Thursday, March 5, 2020

Pass the oregano

That morning I awoke to the sound of quiet sobs.

"Victor, are you okay?"

"Yeah, I'm fine." He sounded bright and cheerful. Since he is the only other child whose bedroom remains on the main floor of the house, I knew it couldn't be anyone else. And since he's technically not supposed to talk to anyone until 6AM (even if he wakes 2 hours earlier - can you say "Non-24 Syndrome?), I let it go.

A few minutes later, the same noise. I decided he must be pretending.

At the proper hour (6AM), I got up and got a shower. I thought I smelled oregano so I checked the essential oils bottles in my bathroom. Everything had a lid and nothing appeared to be spilled. I let it go.

Soon after, I heard a light tapping at my door. We've come a long way from just barging in...

He entered the room. I noticed that his eye was red and puffy. Constantly bumping into things must be one of the most frustrating parts of being visually impaired.

"Victor, did you bump into something? Is that why I heard crying?"

"Yeah, I bumped into the wall."

The incident, as he told it, didn't seem to fit with the location of the injury but, I let it go.

He also had bed-head so I told him he needed to get a shower. For once he didn't argue. He got in the shower and I went to his room to get his clothes.

And that's when I saw the opened bottle of oregano sitting next to his diffuser. Now it all made sense. The crying. The smell. The red eye. I even remembered that his whole face was red and he kept looking down as if he was avoiding the light.

The mom I used to be, before being a "trauma mom", before parenting kids from hard places, would have focused on the lie. She would have marched back into that bathroom and demanded the truth along with an apology, along with a consequence of some kind. She would have taken the lie personally and lectured on the need to always tell the truth.

She wouldn't have been wrong about that last part but she would have been very wrong about why it happened and what needed to come next.

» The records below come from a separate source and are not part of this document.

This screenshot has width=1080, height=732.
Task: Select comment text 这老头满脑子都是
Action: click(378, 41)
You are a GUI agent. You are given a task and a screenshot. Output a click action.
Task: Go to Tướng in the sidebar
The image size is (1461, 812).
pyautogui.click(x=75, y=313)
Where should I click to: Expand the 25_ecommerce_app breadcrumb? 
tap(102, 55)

But there are two important things I've learned as a trauma mama. The first is that all negative behavior has the same root cause: fear. The second is that connecting with grace needs to be my go-to, every time.

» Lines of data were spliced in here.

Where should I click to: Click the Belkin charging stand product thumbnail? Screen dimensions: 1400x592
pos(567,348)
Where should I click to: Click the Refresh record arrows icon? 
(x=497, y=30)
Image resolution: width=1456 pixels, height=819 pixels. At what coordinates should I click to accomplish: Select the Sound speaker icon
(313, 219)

Sometimes it takes me a while to get to that grace part. This particular morning, however, I found myself filled with compassion for my little guy with so much fear and frustration.

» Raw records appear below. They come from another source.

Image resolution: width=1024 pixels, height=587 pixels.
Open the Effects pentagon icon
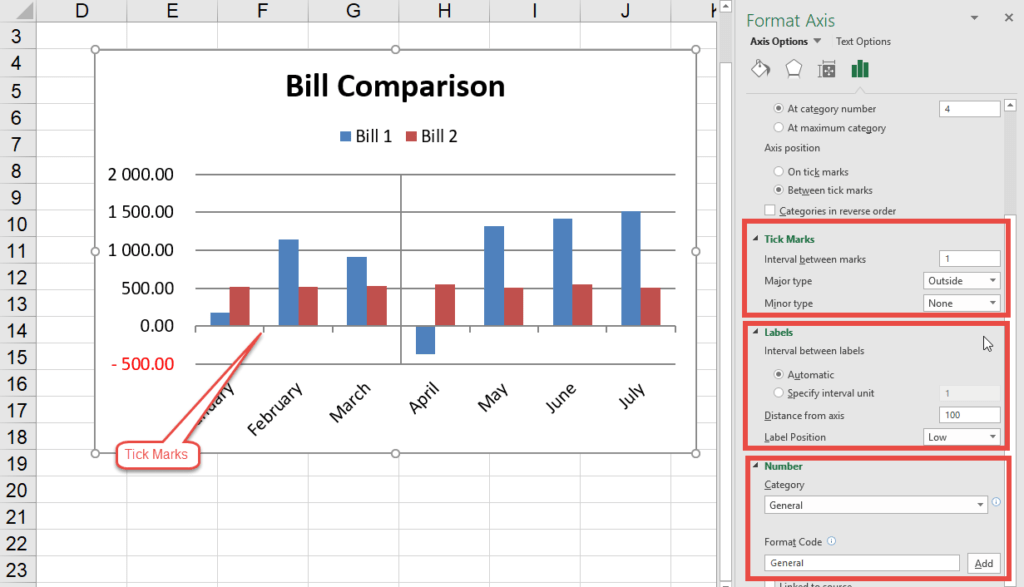click(x=795, y=68)

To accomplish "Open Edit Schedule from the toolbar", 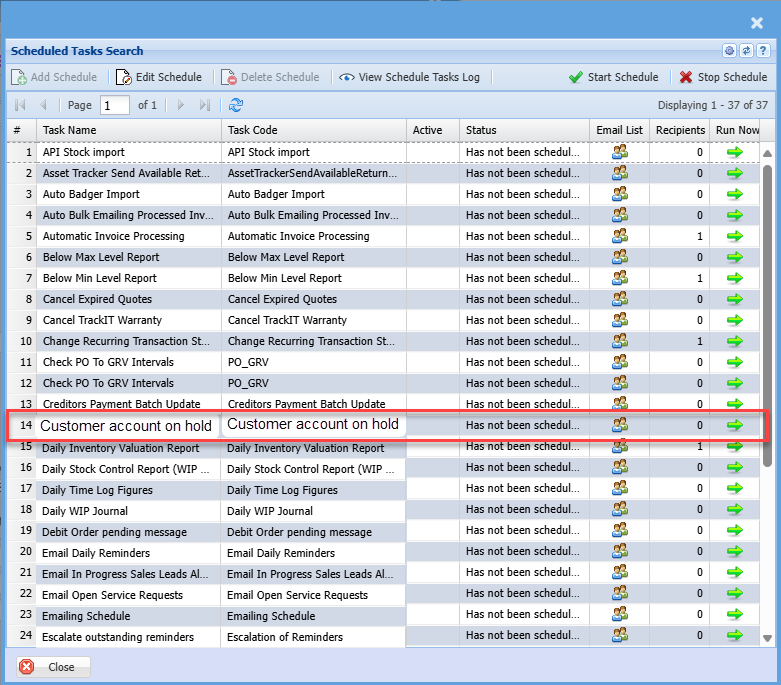I will 159,77.
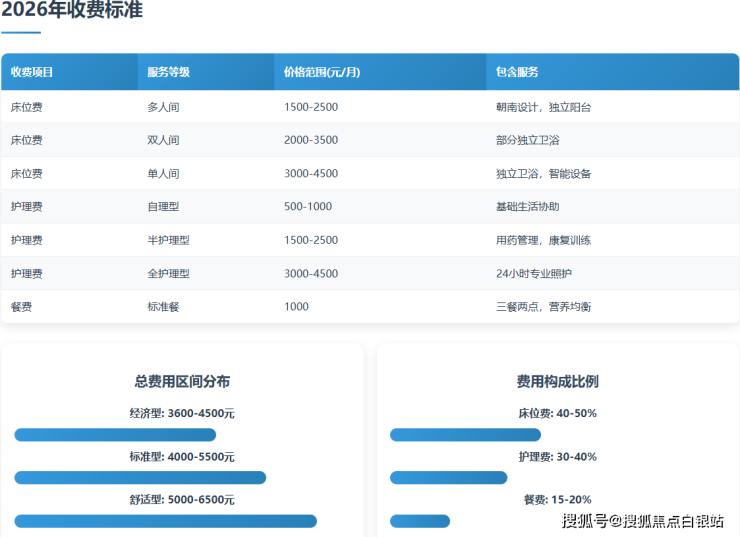Click the 舒适型 5000-6500元 bar
Viewport: 740px width, 537px height.
tap(165, 521)
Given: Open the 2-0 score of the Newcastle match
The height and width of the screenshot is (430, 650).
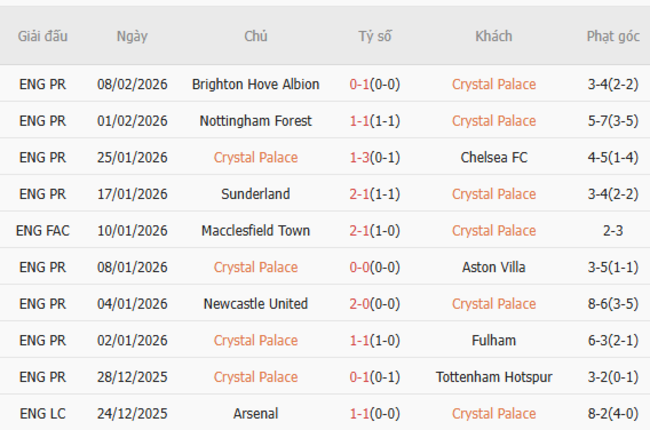Looking at the screenshot, I should pos(359,304).
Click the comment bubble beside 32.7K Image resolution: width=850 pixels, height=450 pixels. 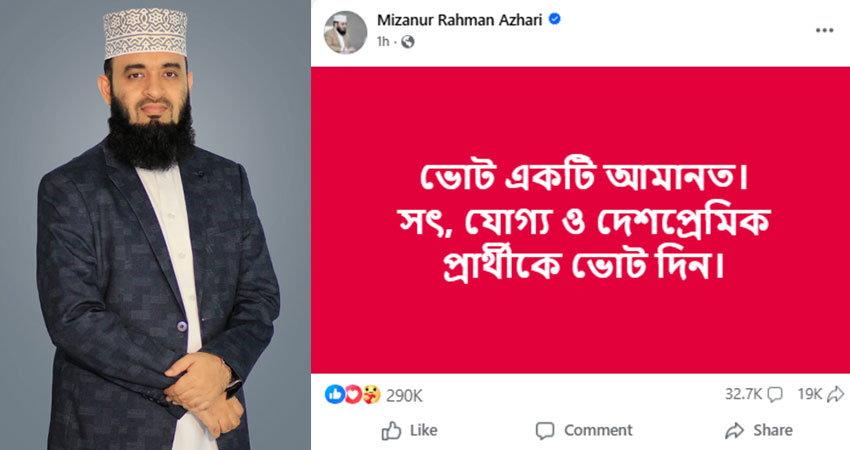(x=775, y=394)
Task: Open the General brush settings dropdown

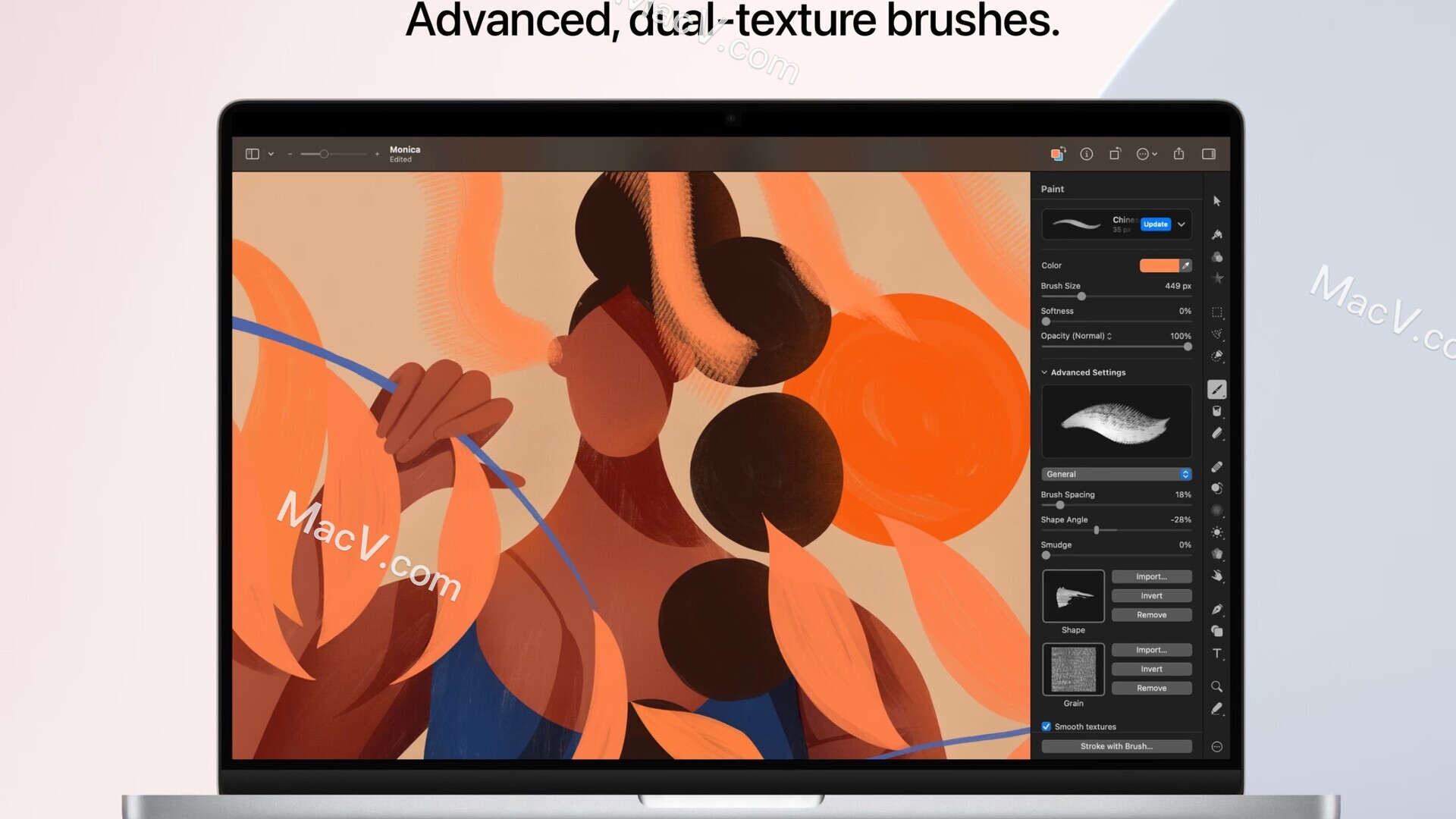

Very gently, after he had emerged from the shower and started drying off, "Victor, can you please tell me the whole truth about what happened this morning?" No yelling. No accusations. No lecture.

The response was quick and confident, "Yeah, I was trying to fill my diffuser and I had some trouble."

"Victor, I'm sorry that you don't trust me enough to tell me the truth. I'm sorry that you felt like you had to lie. You are not in trouble. I hope that the next time you know that you can tell me the truth. I'm sorry that you hurt yourself. How are you feeling now?"

He smiled. He was fine. We hugged.

Healing for these trauma kids is slow. It often feels like 1 step forward, 5 steps back. But we're getting there and he's come so far.

There is no fear in love. But perfect love drives out fear, 
because fear has to do with punishment. 
The one who fears is not made perfect in love.
1 John 4:18

I'm not perfect and there's grace for that, too. As I sit here after the kids have gone to school, the house quiet yet smelling of pizza (with LOTS of oregano), I am thankful for how far he has come and hopeful for the future.